Bank of Baroda, the last to report March quarter numbers among the larger PSU banks, has more or less played to the script, reporting sharp slippages and huge losses.
The RBI’s new framework for stressed assets, which essentially does away with all the old restructuring schemes, has led to bad loan provisioning treble from the previous year to ₹7,053 crore.
The report on RBI’s risk-based supervision for FY17 has revealed a bad loan divergence of ₹2,918 crore.
While on the loan-growth front, the bank seems to have put up a decent show, higher provisioning requirement has led to the bank reporting a huge loss of ₹3,102 crore in the March quarter.
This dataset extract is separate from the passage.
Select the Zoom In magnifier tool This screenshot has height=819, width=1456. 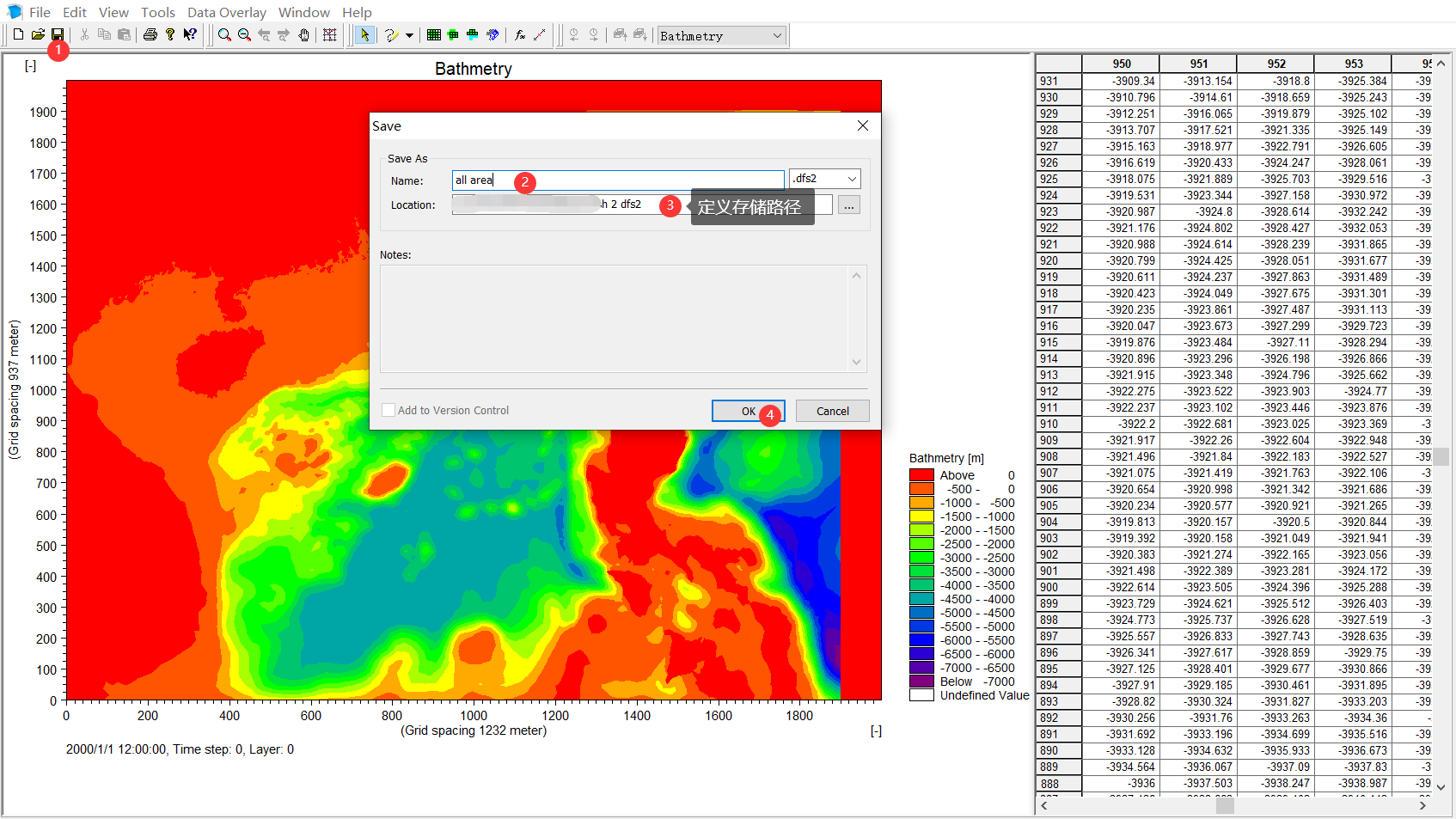(224, 34)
Bank of Baroda’s gross non-performing assets are 12 per cent of loans as of March 2018. In absolute terms, ₹56,480 crore of GNPAs is likely to keep provisioning elevated for the bank in the coming quarters.
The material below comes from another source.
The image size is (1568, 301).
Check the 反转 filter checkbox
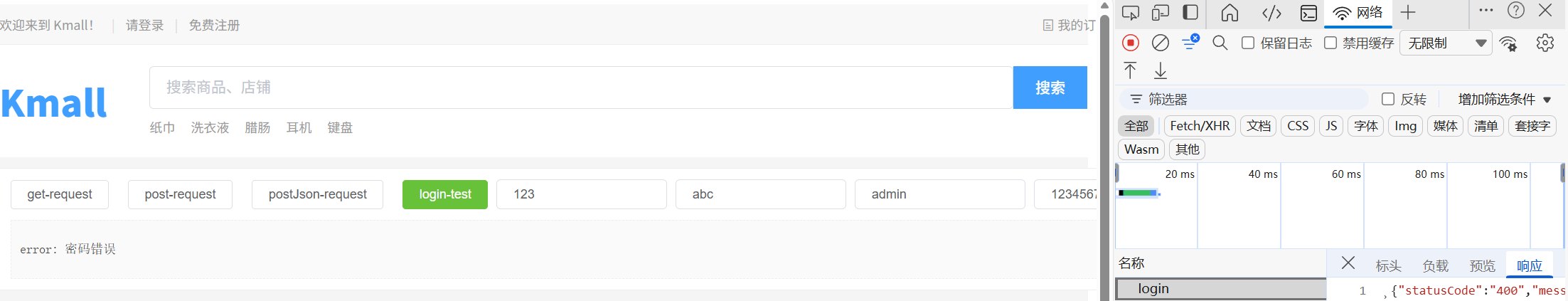coord(1388,99)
That aside, the bank has made use of the RBI’s dispensation on provisioning norms for IBC cases.
Hence, there could be some additional provisioning kicking in for these accounts in the June quarter. Provisioning for the secured portion of the large accounts (from the RBI’s first and second lists) up to March 31, 2018, has been brought down to 40 per cent from 50 per cent.
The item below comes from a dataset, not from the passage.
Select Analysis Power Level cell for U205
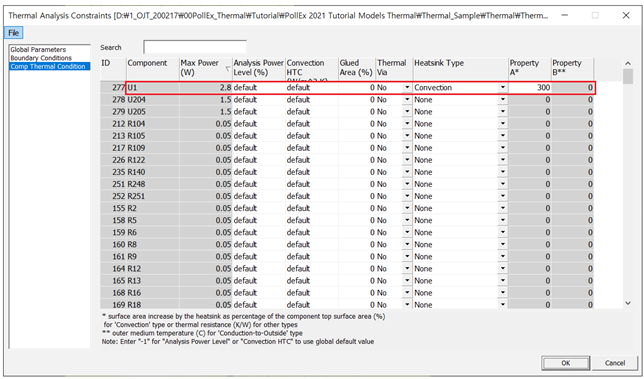Screen dimensions: 644x379 coord(259,112)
As a result, BoB has made an additional provisioning of ₹309 crore for NCLT 1 and NCLT 2 cases against an earlier mandate of ₹829 crore.
The leeway has offered little respite to the state-owned bank. The bank’s exposure to accounts under NCLT 1 list is ₹7,158 crore, and for NCLT 2 list it is ₹3,830 crore as on March 31, 2018.
Core performance
While asset quality concerns persist, the bank’s core performance has been relatively better than its peers in the latest March quarter. SBI’s net interest income fell by 5 per cent Y-o-Y in the March quarter on the back of muted 4.8 per cent growth in domestic advances.
PNB’s net interest income fell by 17 per cent in the March quarter.
For Bank of Baroda, its net interest income grew by 11.7 per cent Y-o-Y in the March quarter, with domestic advances growing by 18 per cent on the back of strong traction in retail loans. However, the sustainability of this trend will be critical.
As such, the increase in provisions can eat into the bank’s operating profit.